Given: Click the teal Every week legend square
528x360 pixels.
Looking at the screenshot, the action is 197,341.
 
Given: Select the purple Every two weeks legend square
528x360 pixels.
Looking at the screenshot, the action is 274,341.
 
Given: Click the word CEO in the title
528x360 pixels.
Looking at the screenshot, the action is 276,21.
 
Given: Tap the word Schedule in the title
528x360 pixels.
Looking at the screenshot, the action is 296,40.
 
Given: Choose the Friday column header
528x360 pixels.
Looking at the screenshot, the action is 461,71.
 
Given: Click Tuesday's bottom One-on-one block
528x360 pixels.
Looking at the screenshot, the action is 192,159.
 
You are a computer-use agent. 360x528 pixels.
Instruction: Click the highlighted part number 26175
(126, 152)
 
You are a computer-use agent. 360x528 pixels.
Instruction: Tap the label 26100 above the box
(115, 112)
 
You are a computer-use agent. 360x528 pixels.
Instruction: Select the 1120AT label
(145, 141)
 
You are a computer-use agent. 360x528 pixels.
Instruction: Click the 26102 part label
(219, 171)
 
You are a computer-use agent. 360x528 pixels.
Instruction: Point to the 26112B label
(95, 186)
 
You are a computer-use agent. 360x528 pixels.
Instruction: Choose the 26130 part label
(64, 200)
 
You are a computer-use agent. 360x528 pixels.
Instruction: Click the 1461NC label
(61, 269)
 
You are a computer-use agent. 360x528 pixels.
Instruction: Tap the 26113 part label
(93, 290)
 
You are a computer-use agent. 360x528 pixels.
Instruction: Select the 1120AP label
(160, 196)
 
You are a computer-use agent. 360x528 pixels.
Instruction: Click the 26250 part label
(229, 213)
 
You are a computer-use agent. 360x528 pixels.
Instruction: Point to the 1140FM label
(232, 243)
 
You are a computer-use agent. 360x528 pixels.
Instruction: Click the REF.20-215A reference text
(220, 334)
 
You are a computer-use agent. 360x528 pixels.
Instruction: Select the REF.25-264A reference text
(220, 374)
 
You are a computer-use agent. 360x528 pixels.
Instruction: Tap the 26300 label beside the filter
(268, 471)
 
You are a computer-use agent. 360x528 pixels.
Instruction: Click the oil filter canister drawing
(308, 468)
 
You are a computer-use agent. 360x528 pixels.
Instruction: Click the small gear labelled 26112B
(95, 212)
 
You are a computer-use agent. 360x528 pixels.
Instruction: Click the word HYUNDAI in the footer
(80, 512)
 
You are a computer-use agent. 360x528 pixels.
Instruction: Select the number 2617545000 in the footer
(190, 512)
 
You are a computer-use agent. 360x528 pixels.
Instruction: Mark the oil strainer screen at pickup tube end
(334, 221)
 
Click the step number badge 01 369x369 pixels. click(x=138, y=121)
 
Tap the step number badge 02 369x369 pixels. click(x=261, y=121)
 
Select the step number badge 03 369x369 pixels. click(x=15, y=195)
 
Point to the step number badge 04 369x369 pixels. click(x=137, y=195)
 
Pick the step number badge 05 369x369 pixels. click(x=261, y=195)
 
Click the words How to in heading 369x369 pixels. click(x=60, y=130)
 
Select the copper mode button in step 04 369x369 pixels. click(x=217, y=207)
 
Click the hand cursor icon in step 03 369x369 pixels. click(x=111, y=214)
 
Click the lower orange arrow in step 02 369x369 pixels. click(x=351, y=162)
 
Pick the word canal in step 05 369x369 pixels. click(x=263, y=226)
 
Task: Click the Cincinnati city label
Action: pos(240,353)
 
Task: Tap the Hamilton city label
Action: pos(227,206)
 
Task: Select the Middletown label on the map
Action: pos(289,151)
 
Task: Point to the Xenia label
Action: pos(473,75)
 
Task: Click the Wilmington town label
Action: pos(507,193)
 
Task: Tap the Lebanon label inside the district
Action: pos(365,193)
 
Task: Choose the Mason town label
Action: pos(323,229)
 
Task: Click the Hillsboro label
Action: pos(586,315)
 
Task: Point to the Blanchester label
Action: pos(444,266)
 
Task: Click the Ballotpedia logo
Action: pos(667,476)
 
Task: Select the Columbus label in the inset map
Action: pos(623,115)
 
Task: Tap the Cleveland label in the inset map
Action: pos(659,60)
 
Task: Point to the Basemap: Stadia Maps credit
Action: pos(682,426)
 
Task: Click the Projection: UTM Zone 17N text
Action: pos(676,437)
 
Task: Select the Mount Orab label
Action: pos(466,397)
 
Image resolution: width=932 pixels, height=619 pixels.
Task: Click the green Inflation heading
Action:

> **What to work on**: Rewrite the part that opens with the line containing "Task: Tap the Hamilton city label" and closes with the line containing "Action: pos(507,193)", keeping each task line unchanged and decreasing every coordinate in the answers by 15.

> **Correct output**:
Task: Tap the Hamilton city label
Action: pos(212,191)
 
Task: Select the Middletown label on the map
Action: pos(274,136)
 
Task: Point to the Xenia label
Action: pos(458,60)
 
Task: Click the Wilmington town label
Action: pos(492,178)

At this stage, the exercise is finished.